Choice H rationale: A biophysical profile score of 8/10 is considered reassuring. The BPP assesses fetal breathing, movement, tone, amniotic fluid volume, and NST. A score of 8 to 10 indicates normal fetal well-being, while 6 is equivocal and ≤4 is abnormal. Since this client’s score is 8, no immediate intervention is required. This is a reassuring finding and does not indicate fetal compromise.
Correct Answer is A
Explanation
Choice A rationale
True labor contractions persist and often intensify with activity, such as walking, because physical exertion promotes the release of oxytocin. In contrast, Braxton Hicks or false labor contractions typically diminish or cease with ambulation. Therefore, contractions persisting with walking indicate the cervical changes characteristic of progression into the active phase of labor.
Choice B rationale
Urinary frequency is a common discomfort throughout the third trimester of pregnancy due to the pressure of the enlarged uterus on the bladder. While present, it is not a specific indicator of the progression of labor from the latent to the active phase, which is characterized by measurable changes in cervical dilation and effacement.
Choice C rationale
Increased blood-tinged vaginal mucus, known as "bloody show," results from the cervical capillaries breaking as the cervix effaces and dilates.

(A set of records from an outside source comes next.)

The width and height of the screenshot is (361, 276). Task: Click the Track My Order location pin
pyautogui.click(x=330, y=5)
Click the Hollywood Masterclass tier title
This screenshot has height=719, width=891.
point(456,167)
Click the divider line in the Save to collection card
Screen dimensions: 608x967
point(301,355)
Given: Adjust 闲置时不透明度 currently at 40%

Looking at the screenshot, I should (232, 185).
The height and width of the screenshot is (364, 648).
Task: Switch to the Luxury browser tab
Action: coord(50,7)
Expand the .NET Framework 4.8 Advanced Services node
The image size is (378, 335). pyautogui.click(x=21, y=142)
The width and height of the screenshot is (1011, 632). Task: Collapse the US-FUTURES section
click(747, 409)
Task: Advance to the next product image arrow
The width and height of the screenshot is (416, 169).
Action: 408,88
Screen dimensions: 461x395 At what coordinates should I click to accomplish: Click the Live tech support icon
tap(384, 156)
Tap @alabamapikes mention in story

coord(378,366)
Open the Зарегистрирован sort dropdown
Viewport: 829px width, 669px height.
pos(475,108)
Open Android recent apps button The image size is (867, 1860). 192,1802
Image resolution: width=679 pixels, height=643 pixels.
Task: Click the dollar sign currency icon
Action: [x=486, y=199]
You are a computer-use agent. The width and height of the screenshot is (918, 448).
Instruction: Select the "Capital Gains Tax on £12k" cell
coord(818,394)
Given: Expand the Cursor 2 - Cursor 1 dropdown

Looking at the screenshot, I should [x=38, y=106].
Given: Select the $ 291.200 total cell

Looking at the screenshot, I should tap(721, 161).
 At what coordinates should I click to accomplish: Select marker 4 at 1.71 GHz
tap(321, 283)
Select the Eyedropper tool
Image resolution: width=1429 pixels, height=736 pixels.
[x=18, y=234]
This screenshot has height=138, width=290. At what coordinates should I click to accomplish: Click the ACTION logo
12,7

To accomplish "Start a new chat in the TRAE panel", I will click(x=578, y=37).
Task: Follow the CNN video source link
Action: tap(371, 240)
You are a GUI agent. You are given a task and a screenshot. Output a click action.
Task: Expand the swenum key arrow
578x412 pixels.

While this indicates cervical change, the most definitive sign of labor progression is a change in the frequency, duration, and intensity of contractions coupled with measurable descent or cervical dilation increase.
Choice D rationale
The station is the relationship of the presenting part to the ischial spines (zero station). The client's initial station was -1 cm. A change to -3 cm station indicates the fetus has moved up and away from the ischial spines, which signifies regression, or higher negative numbers, in the engagement, not the desired progression into the maternal pelvis.